Stress is the physical and emotional response necessary for dealing with situations that are frightening, confusing, exciting, or tiring. But if there is too much stress, it can trigger off many diseases and disorders – insomnia, ulcers, high blood pressure, asthma, and migraine are just a few. What can make long term stress so damaging, is the fact that it produces tension. It is like the body being in constant preparation to meet a challenge.

How to recognize stress within you

If you are currently facing a crisis, or a situation in which you are un-relaxed, look out for these signs of stress:-


sweating fear avoidance
shaking anger criticism
high blood pressure depression denial
racing heart restlessness escape
dry mouth irritability violence
choking sensation insecurity
churning stomach confusion


Stress can trigger off other problems – insomnia, difficulty in concentrating, and symptoms of mental or physical illnesses that you may be prone to. It is known that those under stress are more prone to all physical illnesses including infections, and stress causes illness like peptic ulcer, heart disease, high blood pressure, etc. Stress can trigger off any of the major physical illnesses, and some of the minor mental illnesses are also caused by stress.

When to see the psychiatrist

If you feel :

  • that stress is creating so much tension in you that it interferes with your effective handling of situation
  • there is a feeling of stress for a long period of time
  • the symptoms of stress are too acute for you to cope with
  • you are developing physical illnesses very fast or have
  • started developing minor mental symptoms listed above.

How can the psychiatrist or psychologist help:

For those who cannot develop their own coping methods to deal with stress, the mental health professional may work out a behavior therapy programme in which the person can be trained in coping skills. This will first involve psychological testing so that a training programme suited to individual needs can be planned. Relaxation and stress are two sides of the same coin. Relaxation is the key to coping with stress. The psychiatrist or psychologist can train you in special breathing exercises to bring about quick relaxation for dealing with situations that make you feel stressed, progressive muscular relaxation which involves training the brain to distinguish between relaxed and tensed muscles in the body and control them, machine assisted relaxation methods, such as biofeedback, and electrosleep, to teach control over body tension. Counseling will be of help in working through problems for people who have a constant stress factor in their lives. Medication for a short time may be required to being down the extreme levels of stress so that other techniques may be applied.

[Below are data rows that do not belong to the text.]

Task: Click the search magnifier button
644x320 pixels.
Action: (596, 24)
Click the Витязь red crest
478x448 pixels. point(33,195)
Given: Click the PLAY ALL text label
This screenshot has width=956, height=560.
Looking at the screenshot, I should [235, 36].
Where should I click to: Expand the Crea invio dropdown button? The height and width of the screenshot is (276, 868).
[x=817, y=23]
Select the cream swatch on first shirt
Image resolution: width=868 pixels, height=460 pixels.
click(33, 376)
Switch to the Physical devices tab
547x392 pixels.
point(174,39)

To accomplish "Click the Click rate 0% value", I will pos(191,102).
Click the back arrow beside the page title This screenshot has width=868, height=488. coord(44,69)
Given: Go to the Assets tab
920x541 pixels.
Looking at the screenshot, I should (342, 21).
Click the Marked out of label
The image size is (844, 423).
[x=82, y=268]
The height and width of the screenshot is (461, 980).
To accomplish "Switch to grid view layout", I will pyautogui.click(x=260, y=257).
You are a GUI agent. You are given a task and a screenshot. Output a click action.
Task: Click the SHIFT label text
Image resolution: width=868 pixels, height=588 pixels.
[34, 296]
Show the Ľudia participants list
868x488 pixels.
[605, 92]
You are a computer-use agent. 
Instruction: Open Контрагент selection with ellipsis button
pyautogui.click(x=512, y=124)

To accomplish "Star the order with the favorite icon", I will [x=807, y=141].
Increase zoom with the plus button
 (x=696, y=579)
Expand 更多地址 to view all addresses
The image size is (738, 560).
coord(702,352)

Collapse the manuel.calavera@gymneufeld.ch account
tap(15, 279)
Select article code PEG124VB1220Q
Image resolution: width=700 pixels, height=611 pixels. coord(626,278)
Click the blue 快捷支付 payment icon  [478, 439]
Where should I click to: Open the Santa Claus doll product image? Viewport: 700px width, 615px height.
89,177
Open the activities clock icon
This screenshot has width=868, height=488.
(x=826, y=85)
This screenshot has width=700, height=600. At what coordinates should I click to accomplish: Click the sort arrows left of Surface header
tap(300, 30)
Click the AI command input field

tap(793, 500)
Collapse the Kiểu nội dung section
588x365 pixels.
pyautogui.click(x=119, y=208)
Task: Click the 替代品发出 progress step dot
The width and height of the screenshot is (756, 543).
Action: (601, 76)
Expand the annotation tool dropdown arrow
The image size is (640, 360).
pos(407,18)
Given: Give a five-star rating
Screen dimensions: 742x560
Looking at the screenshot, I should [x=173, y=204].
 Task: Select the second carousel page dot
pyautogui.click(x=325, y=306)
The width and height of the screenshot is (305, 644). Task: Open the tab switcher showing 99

What can you do to deal with stress:

  1. Examine aspects of life and try to identify sources of stress.
  2. See what you can do to change these situations, or how you can by-pass the source of stress.
  3. Think of the skills you need to deal with situations, and practice them. In this way, you will increase your personal resources and not find situations so stressful.
  4. Learn methods of relaxation – frequent holidays, doing things you enjoy, favorite sports and hobbies, Yoga, meditation or music.

Never take alcohol/tobacco for stress or medication without the strict supervision of a psychiatrist. These can create a serious and damaging dependency.